**WORK TO COMPLETE**
[A] Sum up the football article in two sentences.
[B] Pick up the football article where it leaves off and keep writing it.

**DOCUMENT**
** Begin **
Sa vs. Pillow: Week 7

Time On Vols’ Side

GREENWOOD – Tick. Tick. Tick. Tick . . .

On one side there was visiting Starkville Academy, who after trailing throughout most of the second half was now leading, holding on for dear life on defense while nursing a precarious six-point lead. On the other was Pillow Academy, with the ball and void of timeouts, frantically trying to line up and score, mere inches away from the goal line.

Tick. Tick. Tick. Tick . . . each second so valuable, each so precious. For the Vols’ and their fans, the last few couldn’t run off the scoreboard fast enough here at rain-soaked Bill Davis Stadium. On the flip side, the Mustangs and their fans were desperately hoping time would somehow, someway stand still on this wind-swept homecoming night in the Mississippi Delta.

It didn’t. Time expired, Pillow never got a final play off amidst a sea of confusion near the goal line, and as a result Starkville Academy escaped Harry Houdini-like with a hard-earned 20-14 come-from-behind Division 1-5A victory Friday night.

“It was a crazy game, crazy ending . . . I don’t know that I’ve ever been involved in a game like that one, especially at the end,” SA coach Chase Nicholson said. “Fortunately we were able to walk away with the win.”

SA improved to 3-4 overall and 1-1 in the district. Pillow, losers of five straight, dropped to 2-5 and 0-3. The Vols have now won five straight over the Mustangs.

There are 86,400 seconds in a day, 2,880 of actual game time in a high school football game. And every single one mattered in this one. SA took a 7-0 lead on the third play of the second quarter as Luke Johnson scored on a 3-yard run. Pillow tied it 7-7 via a Pick 6 midway through the second quarter. The Mustangs extended their lead to 14-7 with a touchdown on their opening possession of the third quarter and carried that lead midway through the fourth.

That’s when the tide turned. Sparked by a fantastic 26-yard pass completion from Luke McKenzie to Owen Couvillion and a 31-yard run by McKenzie, SA tied it up 14-14 on a 4-yard run by Graham Hancock with 6:27 left. Pillow fumbled the ensuing kickoff, giving the Vols the ball at the Mustangs’ 32-yard line. Facing a 4th-and-4, McKenzie found Couvillion on a 6-yard pass to keep the drive alive. Then, on the very next play, those two hooked up again on a 20-yard touchdown pass that staked SA to a 20-14 lead with 3:29 remaining.
** End **
**DATASET SECTION**
** Begin **
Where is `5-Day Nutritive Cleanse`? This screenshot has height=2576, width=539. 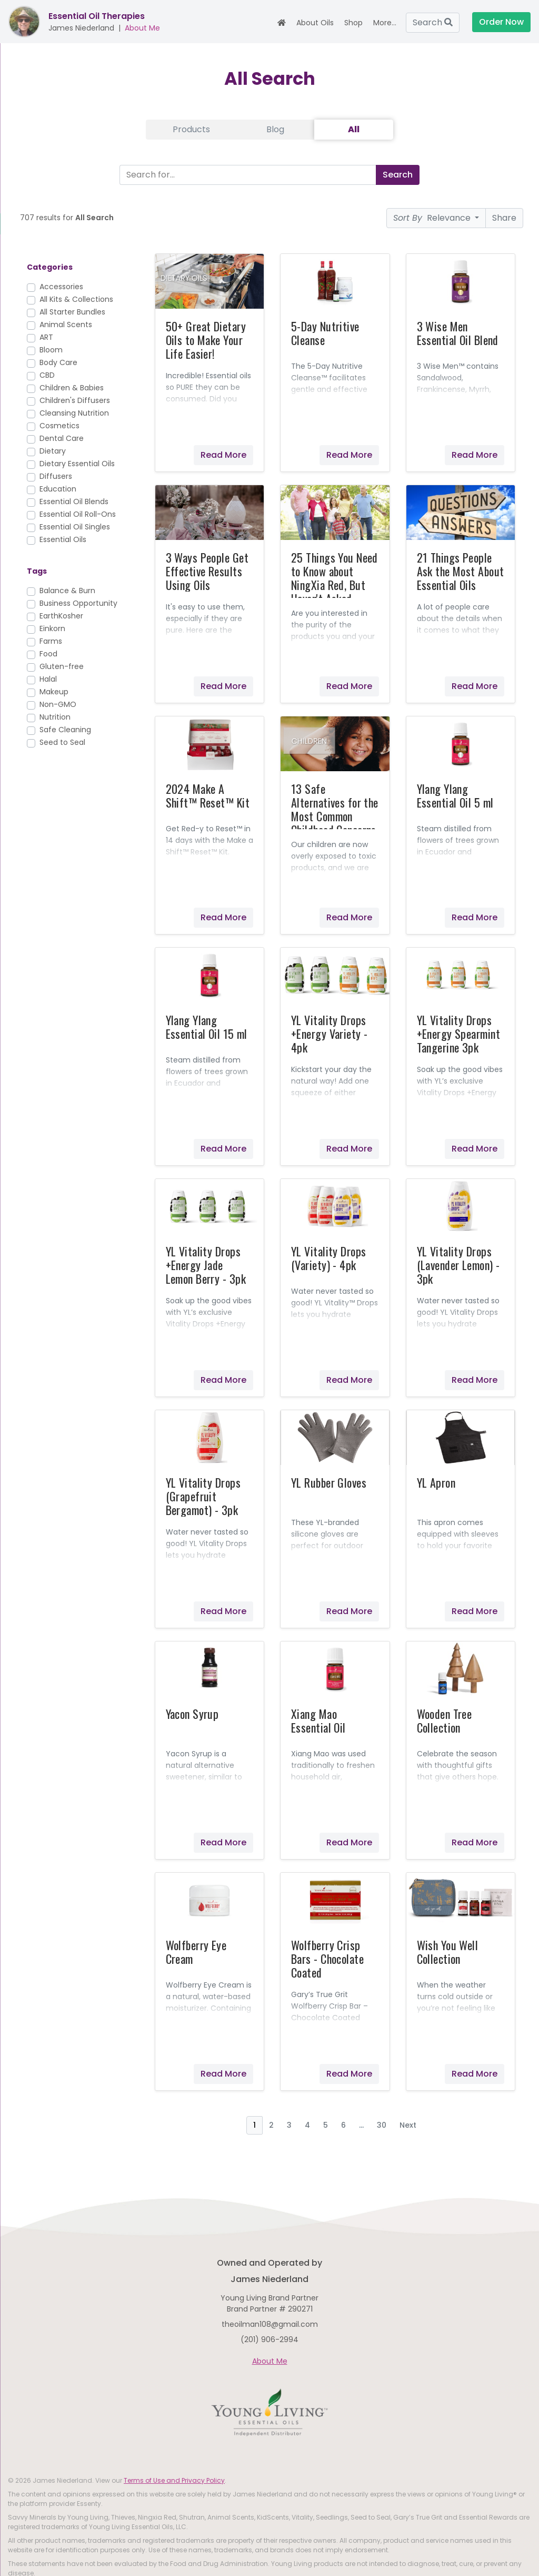
5-Day Nutritive Cleanse is located at coordinates (325, 333).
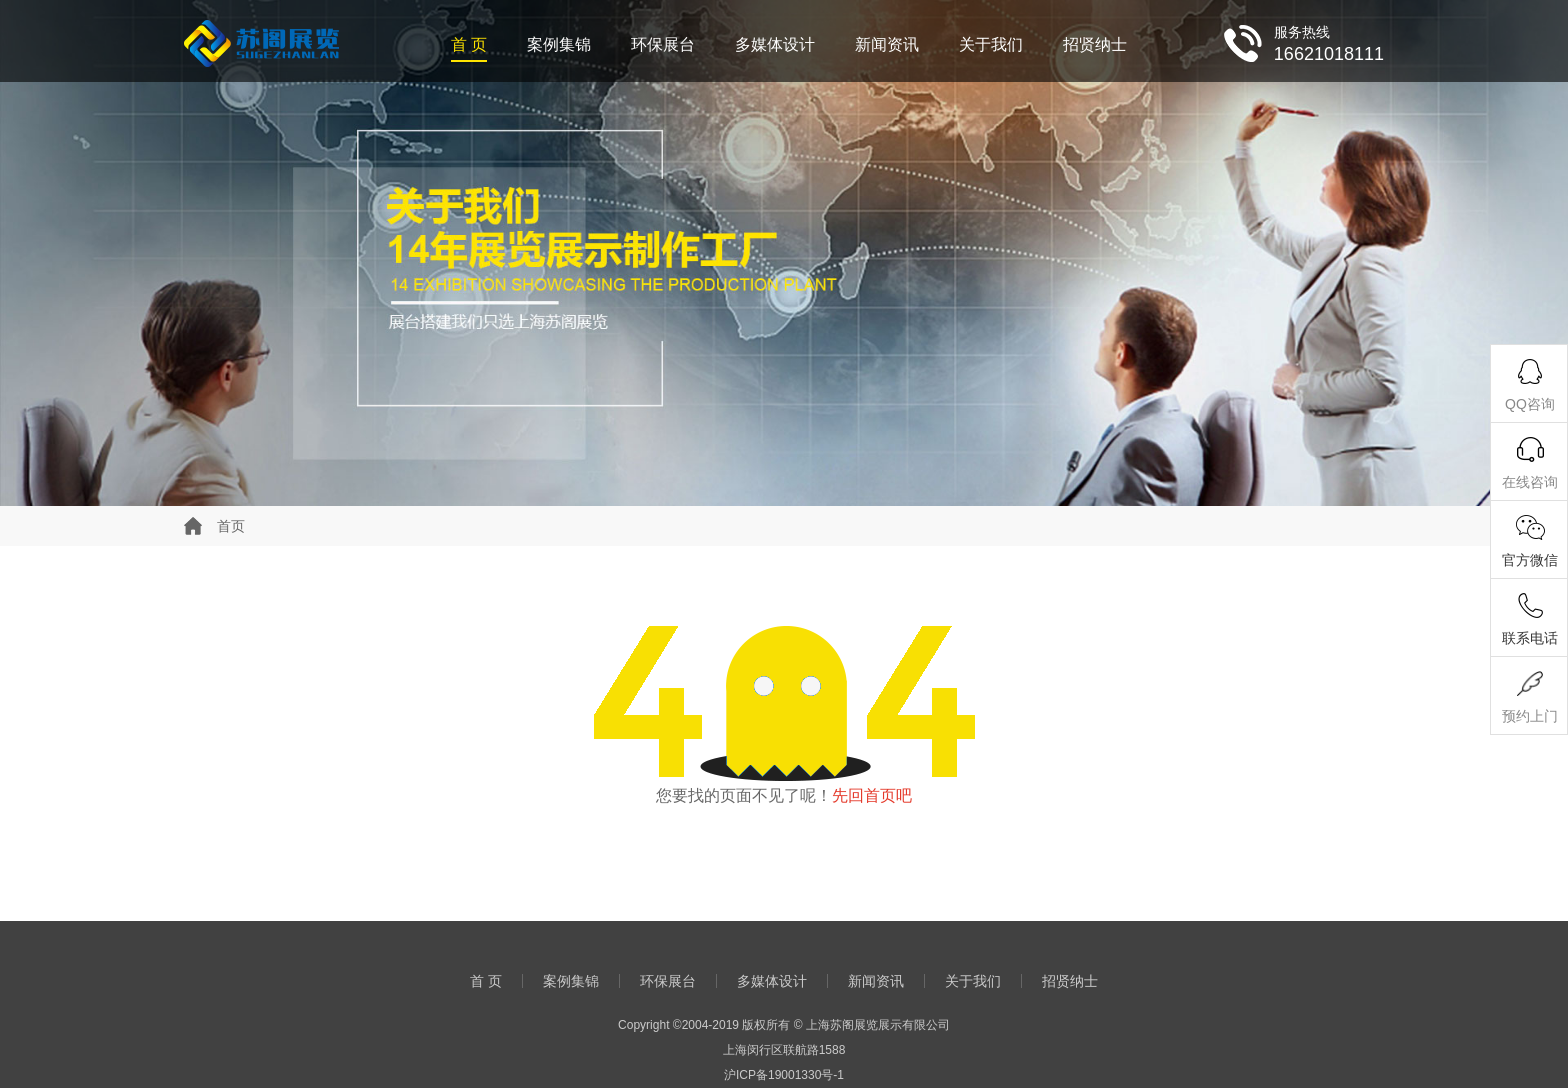 This screenshot has width=1568, height=1088. I want to click on 新闻资讯, so click(887, 44).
** End **
**ANSWER LIST**
[A] Starkville Academy came from behind to beat Pillow Academy 20-14 in a Division 1-5A game on a rainy homecoming night, as time ran out before Pillow could get off a final play near the goal line. Trailing 14-7 in the fourth quarter, SA tied the game on a 4-yard run by Graham Hancock, got the ball back when Pillow fumbled the kickoff, and went ahead on a 20-yard touchdown pass from Luke McKenzie to Owen Couvillion.

[B]
The game was far from over, though. After taking over on its own 39-yard line, Pillow methodically drove the length of the field, setting the stage for a frantic, frenzied finish. On 1st and goal from the 7-yard line, Pillow rushed for three yards. A pass on second down fell incomplete, followed by a 3-yard gain over the left side of the line by Ruben Martinez on third down – leaving the ball a few inches away from the goal line as marked by the officials. He was so close that several of the Mustangs’ players held their arms up in the air as to celebrate a touchdown.

There was no signal given by any of the refs, however. Tick. Tick. Tick. Tick . As SA’s defensive players were slowly getting off the pile and back into position, Pillow’s offensive players were scrambling to figure out what to do next. By that time, it was too late. The Vols ran toward their bench in celebration, while the Mustangs, so agonizingly close, were left in disarray and disbelief over what had just transpired.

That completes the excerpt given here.